我不确定这是否足够详细来很好地回答这个问题。如果您实际上是在询问两种类型的情况,您还可以考虑一个表,其中每个类型有一列和一个鉴别器。 “正确”的答案可能取决于具体情况,例如要支持的不同类型的数量、速度与空间限制等。
有些人可能会认为最便宜的方法就是最好的方法。具体来说,您认为理解和维护成本最低的方法(通常约为 TCO 的 60%)。
对于所有关于不这样做的建议,我同意如果可能的话。另一方面,SharePoint 就是一个例子,表明这并非不可能。祝你好运!
I'm not sure this is enough detail to answer the question well. If you are literally asking about the two type case, you might also consider a table with a column for each type and a discriminator. The "right" answer may depend on specifics such as number of distinct types to be supported, speed vs. space constraints, etc.

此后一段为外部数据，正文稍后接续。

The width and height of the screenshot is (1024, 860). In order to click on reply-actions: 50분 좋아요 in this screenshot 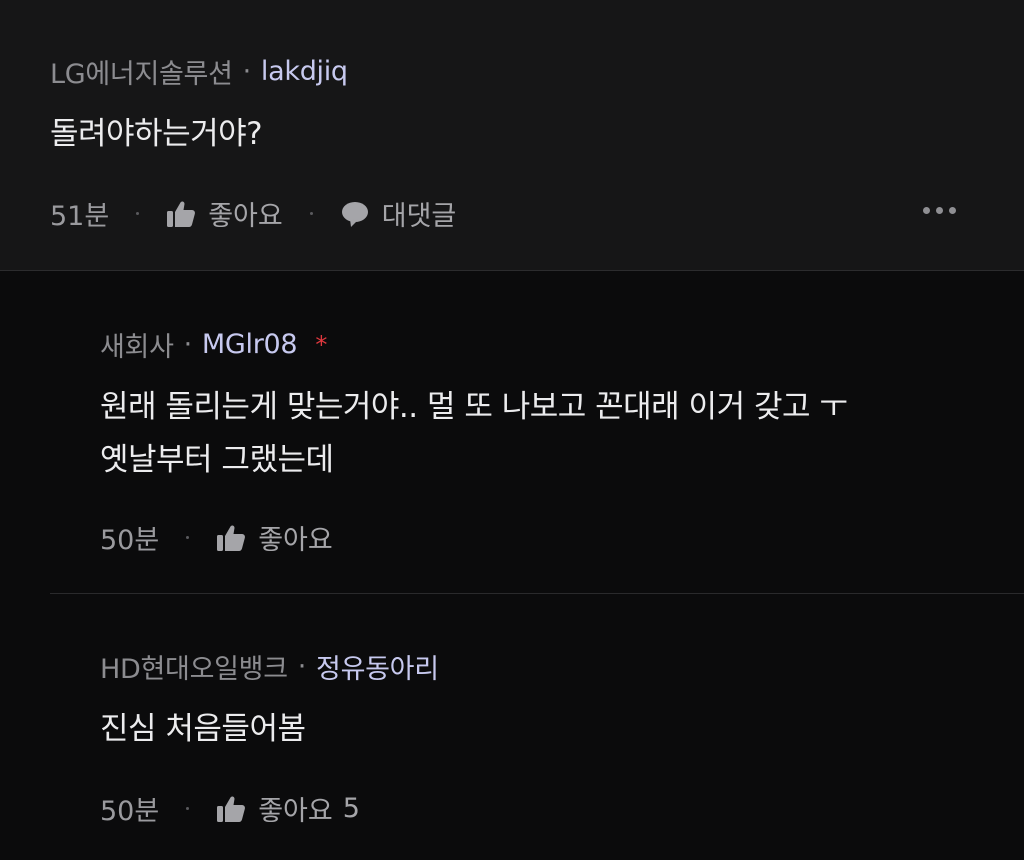, I will do `click(216, 538)`. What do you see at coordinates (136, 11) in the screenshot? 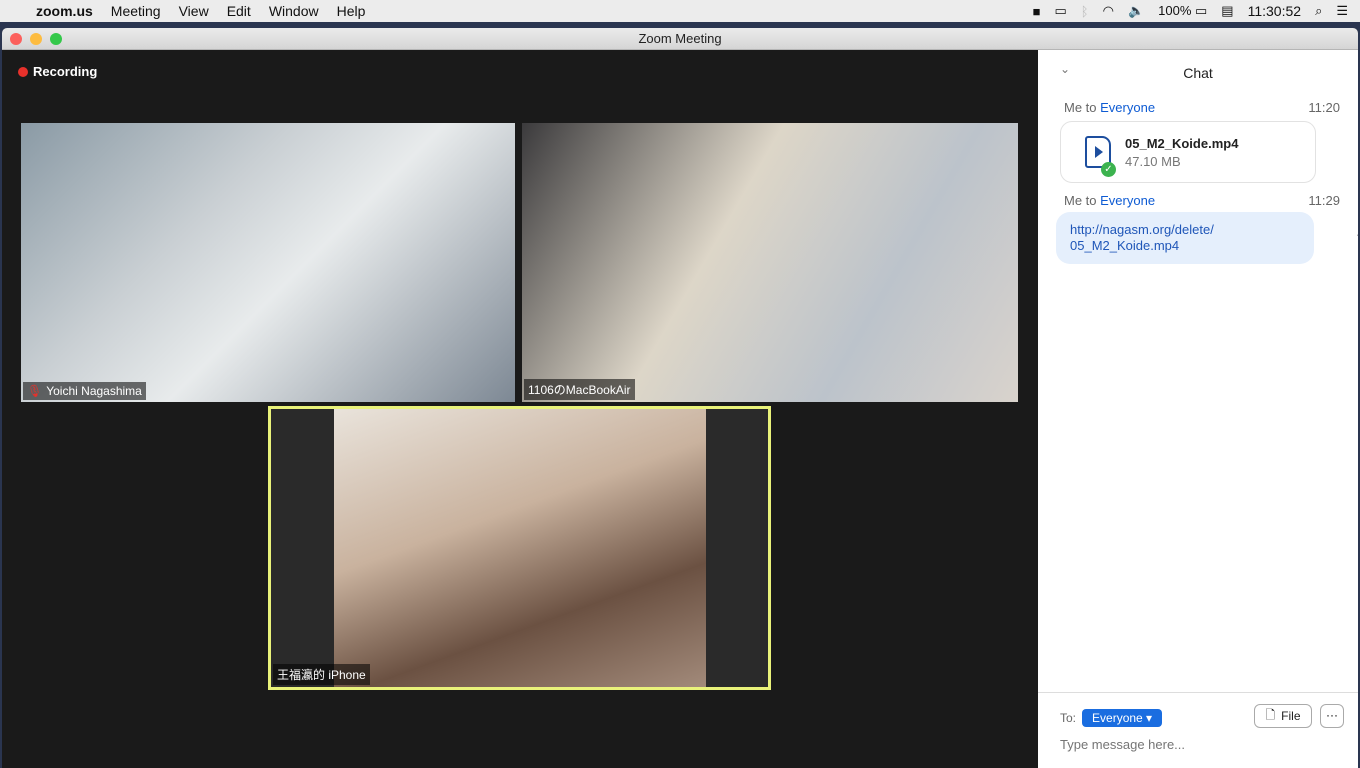
I see `menu-meeting: Meeting` at bounding box center [136, 11].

Some might argue that the least expensive approach is the best one. Specifically, the approach that you believe will require the least cost to understand and maintain (often ~60% of TCO).
With regard to all the advice about not doing this, I agree if possible. On the other hand, SharePoint is one example that shows it's not impossible. Good luck!
如果可能的类型数量较少,请使用选项 2(附加表 + 外键)或使用选项 3。
选项 3:
使用一个表,其中包含每种类型的字段和定义哪个字段相关的枚举字段。
如果可能的类型数量很大或不恒定,请使用选项 1(字符串) - 您可以将字符串中的日期存储为 YYYY-MM-DD-HH-MM-SS 以保留排序。
If the number of possible types is small, use option 2 (additional tables + foreign key) or use option 3.
Option 3:
Use one table with a field of each type and an enum field defining which field is relevant.
If the number of possible types is large or not constant, use option 1 (strings) - you can store dates in strings as YYYY-MM-DD-HH-MM-SS to preserve sorting.